(Source data)
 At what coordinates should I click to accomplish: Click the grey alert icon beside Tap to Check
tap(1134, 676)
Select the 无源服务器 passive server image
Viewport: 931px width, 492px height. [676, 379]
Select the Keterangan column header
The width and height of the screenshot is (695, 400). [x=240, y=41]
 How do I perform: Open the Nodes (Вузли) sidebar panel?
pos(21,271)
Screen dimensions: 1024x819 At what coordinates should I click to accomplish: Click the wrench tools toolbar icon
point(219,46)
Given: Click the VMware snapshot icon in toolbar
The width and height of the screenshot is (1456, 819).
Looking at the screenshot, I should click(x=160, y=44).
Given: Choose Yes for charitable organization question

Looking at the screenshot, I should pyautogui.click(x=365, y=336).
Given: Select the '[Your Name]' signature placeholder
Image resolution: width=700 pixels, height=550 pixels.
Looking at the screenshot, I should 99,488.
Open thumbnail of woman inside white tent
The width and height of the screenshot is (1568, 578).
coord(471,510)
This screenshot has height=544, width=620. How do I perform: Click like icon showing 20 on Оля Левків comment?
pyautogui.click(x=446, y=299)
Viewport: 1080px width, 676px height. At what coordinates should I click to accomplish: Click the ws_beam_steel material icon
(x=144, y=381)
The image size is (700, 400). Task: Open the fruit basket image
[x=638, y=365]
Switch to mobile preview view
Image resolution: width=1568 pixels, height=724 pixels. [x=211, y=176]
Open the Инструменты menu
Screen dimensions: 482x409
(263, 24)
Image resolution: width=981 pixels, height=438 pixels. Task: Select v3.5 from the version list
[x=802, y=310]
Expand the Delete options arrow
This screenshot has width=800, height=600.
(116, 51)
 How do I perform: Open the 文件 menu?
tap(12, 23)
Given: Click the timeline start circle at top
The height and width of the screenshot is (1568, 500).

REQUIREMENT:
Reproduce the entries above in full, so that each one reads exactly as before.

EXERCISE RESPONSE:
 At what coordinates should I click to accomplish: Click the grey alert icon beside Tap to Check
tap(1134, 676)
Select the 无源服务器 passive server image
Viewport: 931px width, 492px height. [676, 379]
Select the Keterangan column header
The width and height of the screenshot is (695, 400). [x=240, y=41]
 How do I perform: Open the Nodes (Вузли) sidebar panel?
pos(21,271)
Screen dimensions: 1024x819 At what coordinates should I click to accomplish: Click the wrench tools toolbar icon
point(219,46)
Given: Click the VMware snapshot icon in toolbar
The width and height of the screenshot is (1456, 819).
Looking at the screenshot, I should click(x=160, y=44).
Given: Choose Yes for charitable organization question

Looking at the screenshot, I should pyautogui.click(x=365, y=336).
Given: Select the '[Your Name]' signature placeholder
Image resolution: width=700 pixels, height=550 pixels.
Looking at the screenshot, I should 99,488.
Open thumbnail of woman inside white tent
The width and height of the screenshot is (1568, 578).
coord(471,510)
This screenshot has height=544, width=620. How do I perform: Click like icon showing 20 on Оля Левків comment?
pyautogui.click(x=446, y=299)
Viewport: 1080px width, 676px height. At what coordinates should I click to accomplish: Click the ws_beam_steel material icon
(x=144, y=381)
The image size is (700, 400). Task: Open the fruit basket image
[x=638, y=365]
Switch to mobile preview view
Image resolution: width=1568 pixels, height=724 pixels. [x=211, y=176]
Open the Инструменты menu
Screen dimensions: 482x409
(263, 24)
Image resolution: width=981 pixels, height=438 pixels. Task: Select v3.5 from the version list
[x=802, y=310]
Expand the Delete options arrow
This screenshot has width=800, height=600.
(116, 51)
 How do I perform: Open the 文件 menu?
tap(12, 23)
Given: Click the timeline start circle at top
The height and width of the screenshot is (1568, 500).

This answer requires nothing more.